The Book — Chapter 2

Maddy straddled her bike on the sidewalk, rummaging through her bag and feeling the contents. Checking off each one in her head as her hand found it … pump, extra tubes, tire tools, collapsible baton, the book, tablet, solar charger, journal, pencil, campus ID, pepper spray … She slapped the flap closed on the bag and slung it around behind her.

It wasn’t a long ride to campus and she wasn’t running late, but she wanted to get some miles in before class. She turned the bezel on her watch and checked the time. She had 45 minutes. She settled on the north loop out to the old turnpike.

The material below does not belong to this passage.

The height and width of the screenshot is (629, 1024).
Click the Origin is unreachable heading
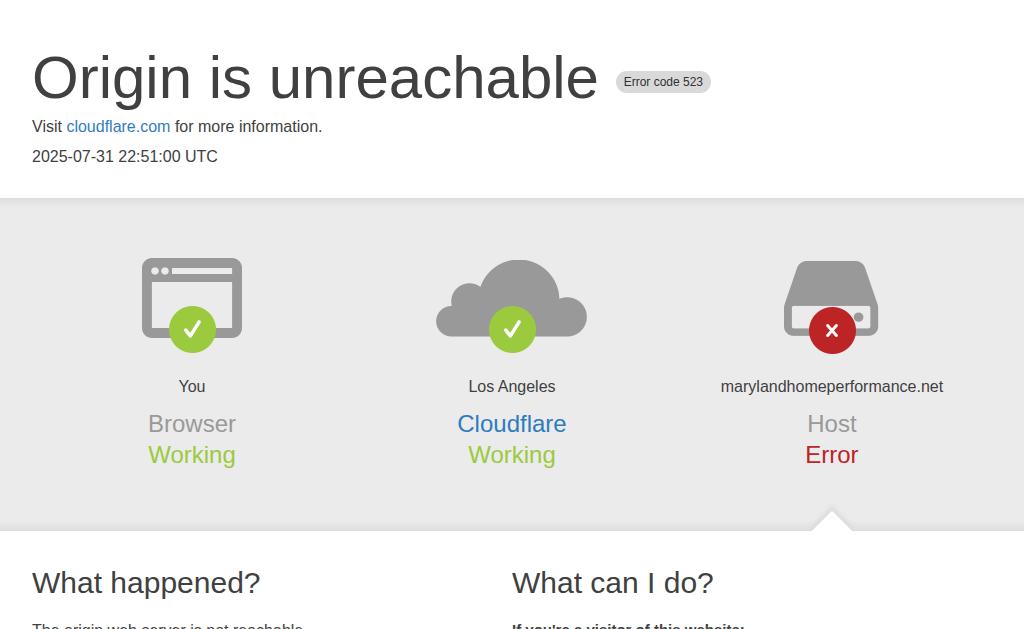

She kicked off into the street and started pedaling. She headed down Third toward Perkins, spinning fast, keeping her effort easy while she warmed up her legs. The nicked-up computer atop the handlebars flickered to life and began feeding her information about cadence and speed. She had wired it up to the solar panels on the bike’s top tube last year after finding it in a pile of old gear in Finn’s bike shop. He’d let her have it for a couple hours work. Garmin. GPS was one of the few things still functioning, though no one knew how long the old satellites would last.

She swung left onto Perkins road, heading north, and pushed her speed. She couldn’t help but marvel at the expanse of blacktop and imagined what it must’ve looked like littered with cars and trucks. It was plenty wide for her bike, even if uneven. Her eyes scanned ahead for holes and cracks, debris that might pop one of her knobby tires.

Finn told her the bike was made for riding gravel roads, but its geometry had been taken from that of racing bikes, sort of like a Mustang wanting to be a thoroughbred. She pushed the speed up to 18 as she crossed McElroy. Not for the first time, she wished the road were smooth enough to kit out her bike with road tires to reduce her resistance, see how fast she could really go.

Her speed crept up to 20 as she passed the old movie theatre and her quads started to burn.  She smiled, pushed harder. She came up out of the saddle and sprinted for a moment, busting past 28, then eased back down into something she could maintain for a couple of miles without killing herself on some random bump.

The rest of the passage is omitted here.